Socialite Kim Kardashian recently revealed that she feels sexiest when she is wearing high heels. “I feel my sexiest when I’m all dressed up at a photo shoot with full hair and make-up. I definitely need high heels to feel sexy, but that’s because of my height – I’m short! – and I just look better. When I’m on a shoot, even if you can’t see the heels, I put them on because they make me feel sexy,” Kardashian told Cosmopolitan magazine.
“I hide from the mirror. It’s the inner confidence that makes you feel sexy, especially when doing a lingerie shoot. It’s always uncomfortable because there are a million people around doing the lighting and stuff, so it’s not the intimate thing you think it is when you see the photo. You just have to give your best. It’s a whole production but no one even pays attention,” she said.
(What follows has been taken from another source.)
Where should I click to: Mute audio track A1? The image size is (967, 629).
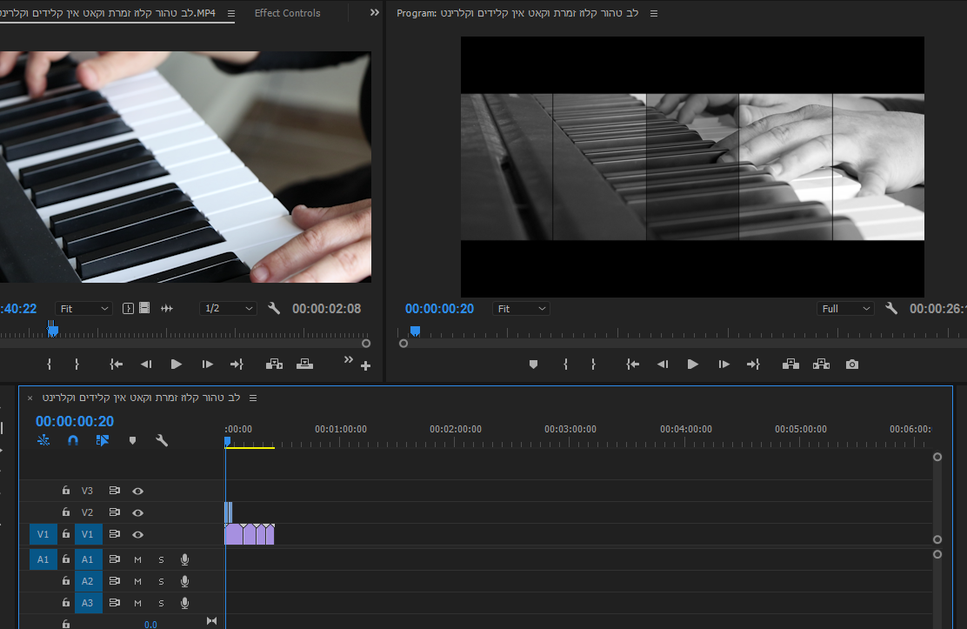pyautogui.click(x=137, y=559)
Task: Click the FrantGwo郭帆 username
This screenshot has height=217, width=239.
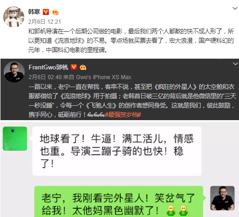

Perhaps the socialite is unaware about the debilitating effect of those high heels on her posture and general well-being. While most women may view high heels as a style statement or find them as an essential in their wardrobes, it could actually be proving bad for their health, a study has suggested.
A first of its kind scientific study has found that lovers of heels walk markedly different from those with flat shoes and put greater strain on their calf muscles. Researchers noticed that stiletto wearers move with shorter, more forceful strides than women who wear flats. For the study, Scientists asked a group of young women, who regularly wear heels and others who do not, to walk barefoot.
Those who wore heels for more than 40 hours a week had feet that were constantly in a flexed, toes-pointed position even after they had kicked off their expensive fashion accessories. They take shorter, more aggressive steps and the fibres in their calf muscles shorten, placing a huge strain on their bodies.
Women who shun heels walk in a far healthier and efficient way. The study, published in the Journal of Applied Physiology, shows that after only two years of wearing heels, women are more likely to suffer muscle fatigue and strain injuries or topple over and injure themselves. The researchers advise women to wear heels “once or twice a week” and remove them whenever they can.